Neighbors Who Care fosters independence
This is one in a series of profiles of Arizona nonprofit service organizations that have received funding from The Arizona Republic and azcentral.com’s Season for Sharing fundraising campaign. To donate to this year’s campaign and help Arizonans in need, go to sharing.azcentral.com.
Neighbors Who Care, a Chandler nonprofit, says its mission is to provide “the comfort of home and the dignity of independence” for older adults who need a little help.
The organization was established in 1994 to assist older adults who are homebound or disabled. Neighbors Who Care recruits and trains volunteers to provide non-medical assistance. Organizers call it a neighbor-helping-neighbor approach.
Services are provided at no charge to the client and include evening-meal delivery, transportation to medical appointments, help with shopping and errands, respite service for caregivers, daily calls, minor home repairs and inperson welfare checks.
Neighbors Who Care also sponsors a free weekly caregiver-support group and conducts monthly community-education forums and driving-safety classes.
“This is the only program of its kind in the southeast Valley, and it has drawn participants from as far away as Florence and Maricopa,” Executive Director Eric Ehst said.
Question: How was the program developed?
Answer: Concerned residents in the unincorporated community of Sun Lakes noticed that some of their neighbors were homebound and could no longer get out to get groceries or to medical appointments. Most of the people we serve reside in areas that are not served by Dial-a Ride, Meals on Wheels, public transportation or other municipal services. We incorporated as a charitable nonprofit in 1999. We continue to survey the community to identify additional unmet needs.
Q: How many individuals does your nonprofit help each year?
A: We have approximately 1,400 homebound, disabled and frail seniors eligible for assistance in our database, and we add more than 300 new clients each year. Our over 400 active volunteers provide services to almost 700 of these individuals on about 18,000 occasions annually.
This includes about 5,000 rides to medical appointments, including 1,000 trips to dialysis, and delivery of over 8,000 hot evening meals for people who are unable to cook for themselves. Our volunteers donate almost 20,000 hours of their time and 150,000 miles on their personal cars each year.
Q: How do you gauge your success? A: Our average client has been in the program for over five years, receiving services that allow them to remain independent in their own homes instead of having to move to some sort of facility or move in with family. Our longestserved client has been receiving our help for 22 years. She has multiple sclerosis and lives alone. Without our support, she would have been forced into an institution.

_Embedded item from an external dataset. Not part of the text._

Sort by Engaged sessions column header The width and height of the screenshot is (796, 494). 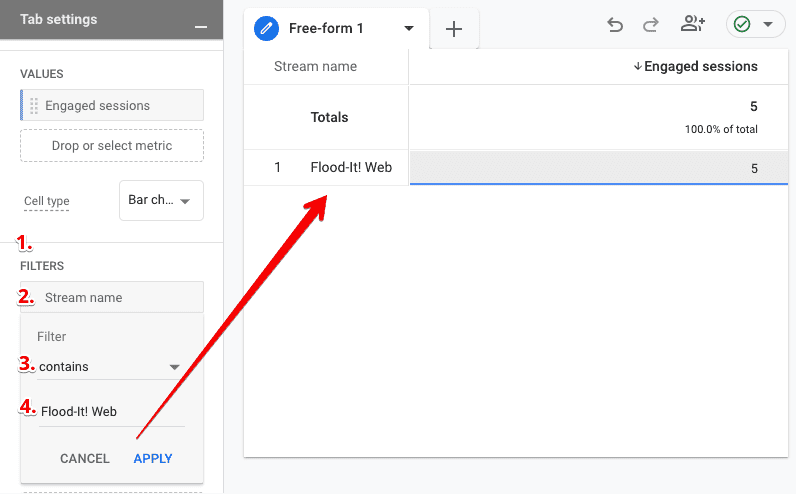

In 2018, we undertook a comprehensive survey of the clients we serve and found universal approval for the assistance and treatment they have received. We routinely receive unsolicited cards, notes and testimonials from clients with words such as, “Thank you for coming to my rescue,” “I can never thank you enough” and “Without your help and kindness, I’d be in a home.”
Most of what we can measure quantitatively is outputs (number of rides, meals, etc.). These continue to rise year over year. Quantifying outcomes is difficult. The one clear outcome measure we have is for our hospital-discharge support program. The 30-day readmission rate for those we help has, for almost five years, been less than 2 percent. The local readmission rate for all Medicare enrollees is 15.6 percent.
We have won many awards from the community. In 2012, Neighbors Who Care was honored to receive the inaugural Encore Prize from the Virginia G. Piper Trust for innovation and excellence in engaging people age 50 and older in roles that combine personal meaning with social impact and fill pressing human-resource needs. In 2014, we received a national STAR Award for outstanding volunteer transportation services and a Maricopa Association of Governments Desert Peaks Award for public-private partnerships. And in 2015, we won an Arizona Fast Pitch Award for outstanding nonprofit innovation.
Q: How many employees do you have?
A: We have five paid employees: executive director, case manager (a professional social worker), communityoutreach manager, office manager and meal-delivery coordinator.
Q: What is your greatest need?
A: Our greatest need has always been additional volunteers, particularly those willing to give homebound neighbors a ride in their car. We constantly need to replace volunteers as they age out or move away. The number of active volunteers is slowly declining, while the number of clients and services needed continues to rise.
We also need to increase our fundraising as our workload and expenses continue to rise while many traditional funding sources decrease or dry up. We are community funded with about twothirds of our funding coming from local donations.
Q: How did you spend your Season for Sharing grant?
A: The funds allowed us to recruit, train and screen 100 additional volunteers to meet increasing program needs and to expand the services provided to our disabled and homebound clients.